### EXERCISE INPUT
□ □ □ □ □ □ □
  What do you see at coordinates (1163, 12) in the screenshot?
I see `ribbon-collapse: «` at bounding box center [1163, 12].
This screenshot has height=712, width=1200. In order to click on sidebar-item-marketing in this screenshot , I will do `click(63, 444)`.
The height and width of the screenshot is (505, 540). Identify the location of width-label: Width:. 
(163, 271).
□ □ □ □ □ □ □
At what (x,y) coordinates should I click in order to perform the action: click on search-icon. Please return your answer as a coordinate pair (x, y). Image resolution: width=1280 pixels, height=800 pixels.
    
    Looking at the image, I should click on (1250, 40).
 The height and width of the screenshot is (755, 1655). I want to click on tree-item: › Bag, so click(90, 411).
□ □ □ □ □ □ □
### EXERCISE PROMPT
Output as a numbered list, omitting blank lines, the part of the items that opens with the line containing "What do you" and closes with the line containing "This screenshot has", both ends included.

### SOLUTION TO THE EXERCISE
1.   What do you see at coordinates (1163, 12) in the screenshot?
2. I see `ribbon-collapse: «` at bounding box center [1163, 12].
3. This screenshot has height=712, width=1200. In order to click on sidebar-item-marketing in this screenshot , I will do `click(63, 444)`.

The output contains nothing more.